In 1952, Rudolfo’s family moved to Albuquerque, New Mexico. Already a teenager, Rudolfo found the city exciting and adapted quickly. Barrio life in the Barelas section of the city swept him into the fold of the urban life of Chicano/as. In 1954, a swimming accident left Rudolfo temporarily paralyzed and gave him time and cause to consider many philosophical questions about life and human existence.

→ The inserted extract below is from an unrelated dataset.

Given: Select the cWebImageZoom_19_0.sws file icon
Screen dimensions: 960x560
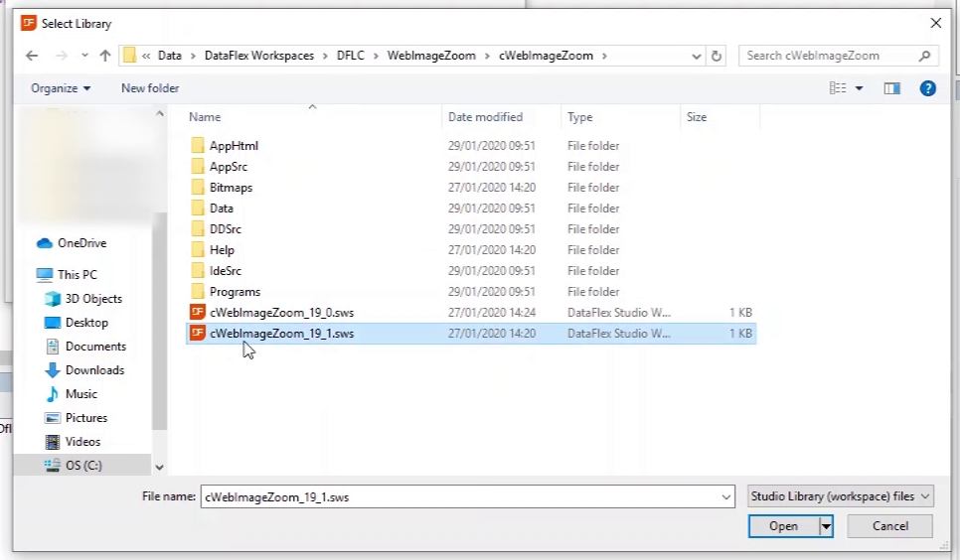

Rudolfo graduated from high school in 1956 and enrolled later that year at a local business school. Unfulfilled by the study of business, he enrolled at the University of New Mexico to study English. There, he discovered the importance of literature as a means for expressing ideas. During his student years, he was influenced not only by his teachers but also by the counterculture of the beatniks, especially by their anti-establishment poetry. In 1963, he received his Bachelor of Arts degree in English and began to teach at an elementary school in La Jolla, a neighborhood in southern Albuquerque. Anaya enjoyed teaching and went on to teach at secondary school levels. His interest in literature remained strong, however, and he eventually returned to the University of New Mexico for further study. In 1968, he received a Master of Arts degree in literature, and he returned later and earned another Master of Arts degree, this one in guidance and counseling. Between 1971 and 1973, he served as the Director of Counseling at the University of Albuquerque.
Writing Bless Me, Ultima
Although Bless Me, Ultima (1972) was Anaya’s first published novel and the one that gained him international acclaim as a writer, it was not his first novel. His previously written novels did not see print. During the mid-1960s, he wrote prodigiously, expressing his life and his experiences through poetry, short stories, and novels. For Anaya, writing became an expression of freedom. Seeing his people around him “in chains,” he revolted against that world. Breaking those chains was important; his characters would not be enslaved. He realized that if he could write about his experiences and his family, using the town where he grew up as a setting, he could focus on these early years and create a sense of being liberated. While doing so, he would also come to know himself better and better understand the forces that shaped him as a person yearning to write and yearning to be free. Using his childhood as the subject matter for a novel, Anaya put together a world filled with ideas and activity. Bless Me, Ultima, then, is a work that examines the various forces that shape the life of Antonio, a young Mexican-American boy who is a main character in the novel.
Bless Me, Ultima was begun as a story about Antonio, but it was Ultima who made the story click. Through Ultima, Anaya explored the subconscious world, that world below the surface of experience that contains his culture’s collective images, symbols, and dreams. In this subconscious world, Anaya examines the cultural forces that shaped the lives of Nuevo Mejicanos and Nuevo Mejicanas in the 1930s and 1940s. Through Ultima and the subconscious world, Anaya exposes the dark side of brujeria and raises questions about good, evil, and truth.
Initially, Anaya circulated the manuscript among the east coast publishers, but none showed an interest in it. Turning to Chicano publishers, he submitted it to Octavio I. Romano-V. and Herminio Rios, editors of Quinto Sol Publications, who were immediately interested in publishing the novel.
The Professorial Years
In 1974, two years after Bless Me, Ultima was published, Anaya accepted an invitation to teach creative writing at his alma mater, the University of New Mexico. Although he did not have a doctoral degree, Anaya was promoted to full professor of English, and, between 1990 and 1993, he served as the University’s Regents Professor. In 1993, he retired from teaching and from working directly within the university system in order to promote literary work by Chicano/as. In 1980, he read from his works at the White House. Over the years he has received many awards, including a Kellogg Fellowship and the prestigious University of New Mexico Regents Meritorious Service Medal in 1990. In retirement, he continues to promote Chicano/a literary scholarship and study and continues his own creative writing.